(STATED EXERCISE 1):
Reproduce the protest letter from the part that opens with the words containing "Jesse Juen Deadline" and closes with "healthy productive communities.", swapping "travel trailer parks" for "campgrounds".
(STATED EXERCISE 2):
Pick up the protest letter to the Bureau of Land Management after its last sentence and keep writing it.

(SUPPLIED PASSAGE):

◆ ◆ ◆ ◆

Today I want to share with you the protest letter I wrote to the New Mexico State Office of the United States Bureau of Land Management.
FAX to BLM 140812 (FAX receipt filed)
Jesse Juen Deadline is 140815 (August 15, Friday)
U.S. Bureau of Land Management
New Mexico State Office
PO Box 27115
Santa Fe, New Mexico 87502
Fax: 505-954-2010
• I am protesting parcels NM-2014-001, 004 through 015, which are in the Rio Chama Watershed and East of the Continental Divide.
I am an 80-year-old retired career basic scientist who planned to spend the rest of my life in the Brazos Valley of Texas and was forced to move because of the destruction of the quality of the air that was threatening my health. I am not alone. Large segments of the American people are becoming homeless or mobile. It is excellent business for the travel trailer parks, but not for building healthy productive communities.
I lived in this location in Texas for 35 years, and invested much of my life savings in four pieces of property in Texas. When I arrived in Texas the air was always as crystalline as that in northern New Mexico on a good day like today. When I left, the air was consistently, daily, gray with a dank smog that damaged my lungs and other organs.

◆ ◆ ◆ ◆

(EXCERPTED DATA):

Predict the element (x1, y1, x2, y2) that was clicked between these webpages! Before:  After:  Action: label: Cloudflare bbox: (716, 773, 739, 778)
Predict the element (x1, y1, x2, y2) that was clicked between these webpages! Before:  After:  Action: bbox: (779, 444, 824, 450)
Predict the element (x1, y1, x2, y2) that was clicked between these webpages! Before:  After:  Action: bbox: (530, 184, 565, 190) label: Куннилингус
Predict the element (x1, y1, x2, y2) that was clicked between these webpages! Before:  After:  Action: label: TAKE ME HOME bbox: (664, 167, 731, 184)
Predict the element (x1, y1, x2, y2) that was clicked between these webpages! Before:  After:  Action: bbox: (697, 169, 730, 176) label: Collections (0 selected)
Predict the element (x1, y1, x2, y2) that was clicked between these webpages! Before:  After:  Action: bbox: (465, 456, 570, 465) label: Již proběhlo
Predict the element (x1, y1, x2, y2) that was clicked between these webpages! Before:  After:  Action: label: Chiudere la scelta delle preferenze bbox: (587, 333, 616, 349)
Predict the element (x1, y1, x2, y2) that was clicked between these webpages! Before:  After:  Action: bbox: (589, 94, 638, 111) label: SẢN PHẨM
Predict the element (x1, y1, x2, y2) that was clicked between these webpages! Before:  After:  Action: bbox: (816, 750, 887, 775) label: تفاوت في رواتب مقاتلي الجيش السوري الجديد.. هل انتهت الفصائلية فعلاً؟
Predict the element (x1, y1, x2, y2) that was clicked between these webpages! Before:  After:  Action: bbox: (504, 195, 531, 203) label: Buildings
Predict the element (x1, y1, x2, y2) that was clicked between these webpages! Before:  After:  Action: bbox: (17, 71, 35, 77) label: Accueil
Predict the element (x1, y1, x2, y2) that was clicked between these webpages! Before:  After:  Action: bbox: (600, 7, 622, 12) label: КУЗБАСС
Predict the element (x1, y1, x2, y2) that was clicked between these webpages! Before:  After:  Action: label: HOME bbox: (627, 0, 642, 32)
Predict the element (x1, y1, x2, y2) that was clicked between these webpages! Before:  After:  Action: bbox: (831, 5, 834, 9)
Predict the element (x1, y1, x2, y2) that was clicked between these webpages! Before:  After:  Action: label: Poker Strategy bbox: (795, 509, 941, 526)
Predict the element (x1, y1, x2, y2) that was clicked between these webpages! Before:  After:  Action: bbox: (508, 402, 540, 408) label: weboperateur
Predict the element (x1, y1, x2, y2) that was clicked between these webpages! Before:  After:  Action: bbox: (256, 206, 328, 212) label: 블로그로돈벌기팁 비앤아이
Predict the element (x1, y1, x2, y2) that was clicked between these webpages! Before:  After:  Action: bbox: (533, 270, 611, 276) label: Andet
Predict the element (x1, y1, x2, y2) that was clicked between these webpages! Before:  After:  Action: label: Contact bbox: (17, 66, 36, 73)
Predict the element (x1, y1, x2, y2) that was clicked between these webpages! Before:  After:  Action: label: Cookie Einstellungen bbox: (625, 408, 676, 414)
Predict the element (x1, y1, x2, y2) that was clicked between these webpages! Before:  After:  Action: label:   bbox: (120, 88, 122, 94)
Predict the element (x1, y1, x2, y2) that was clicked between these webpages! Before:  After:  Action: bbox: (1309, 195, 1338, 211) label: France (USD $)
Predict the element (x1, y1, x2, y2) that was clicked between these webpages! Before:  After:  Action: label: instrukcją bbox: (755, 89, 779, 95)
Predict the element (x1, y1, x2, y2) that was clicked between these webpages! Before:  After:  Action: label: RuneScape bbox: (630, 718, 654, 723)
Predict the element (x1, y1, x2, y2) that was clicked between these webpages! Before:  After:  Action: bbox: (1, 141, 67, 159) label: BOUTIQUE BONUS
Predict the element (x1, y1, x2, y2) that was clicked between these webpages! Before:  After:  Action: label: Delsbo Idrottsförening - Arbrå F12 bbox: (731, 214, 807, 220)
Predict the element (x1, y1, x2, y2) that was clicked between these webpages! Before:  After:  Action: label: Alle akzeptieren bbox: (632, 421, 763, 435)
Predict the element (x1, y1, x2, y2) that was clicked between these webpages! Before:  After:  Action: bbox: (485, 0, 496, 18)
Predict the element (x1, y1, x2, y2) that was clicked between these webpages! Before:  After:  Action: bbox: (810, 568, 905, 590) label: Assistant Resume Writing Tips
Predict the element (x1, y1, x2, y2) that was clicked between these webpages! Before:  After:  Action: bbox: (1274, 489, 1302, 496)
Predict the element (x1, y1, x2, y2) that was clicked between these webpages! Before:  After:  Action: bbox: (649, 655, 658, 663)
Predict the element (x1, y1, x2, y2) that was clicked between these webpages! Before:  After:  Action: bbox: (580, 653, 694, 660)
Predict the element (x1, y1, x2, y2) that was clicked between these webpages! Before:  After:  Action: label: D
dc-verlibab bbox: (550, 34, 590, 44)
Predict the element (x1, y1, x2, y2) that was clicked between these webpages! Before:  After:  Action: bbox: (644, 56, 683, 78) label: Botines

◆ ◆ ◆ ◆

(TASK RESPONSE 1):
Jesse Juen Deadline is 140815 (August 15, Friday)
U.S. Bureau of Land Management
New Mexico State Office
PO Box 27115
Santa Fe, New Mexico 87502
Fax: 505-954-2010
• I am protesting parcels NM-2014-001, 004 through 015, which are in the Rio Chama Watershed and East of the Continental Divide.
I am an 80-year-old retired career basic scientist who planned to spend the rest of my life in the Brazos Valley of Texas and was forced to move because of the destruction of the quality of the air that was threatening my health. I am not alone. Large segments of the American people are becoming homeless or mobile. It is excellent business for the campgrounds, but not for building healthy productive communities.

(TASK RESPONSE 2):
This fug is still there on most days, over the entire region of the hill country and eastward, and up to about 200 feet elevation, and of course it continues to get worse as all those wells leak, many spill (I was threatened when I photographed effluent being poured into the local creek). This change took (for the worst of it) about 5 years and was very clearly, the most of it, the result of intensive fracking north of us.
In addition, of course, I know many other people who owned land and homes in the Brazos Valley of Texas who have had personal health problems, have been forced out of their rural homes, have lost their jobs to people brought in from outside to work the oil and gas jobs, and even have observed flights of birds drop from the air, killed or disabled by the fumes from those local processing stations the gas companies try to hide back in the boonies. I can document these things.
Some of the negative effects of fracking are very well known and well documented.. This destruction does not sit there on top of the BLM lands. Among these problems documented in regions of fracking, worldwide. Destruction of air, water and the almost completely unstudied underground biosystem are among them. Earthquakes that indicate unknown kinds of damage to underground bio- and geo- systems.
Our air water and soil are the commons. They belong to the people – not to the gas or oil companies, and not to the BLM. Money is not more important than the common welfare, and a little more money now will not solve the human problem of depleting resources. In fact, it will make the problem worse for children who are born today, because we did not try to solve the real human problem, but only tried to do more of what caused the problem in the first place.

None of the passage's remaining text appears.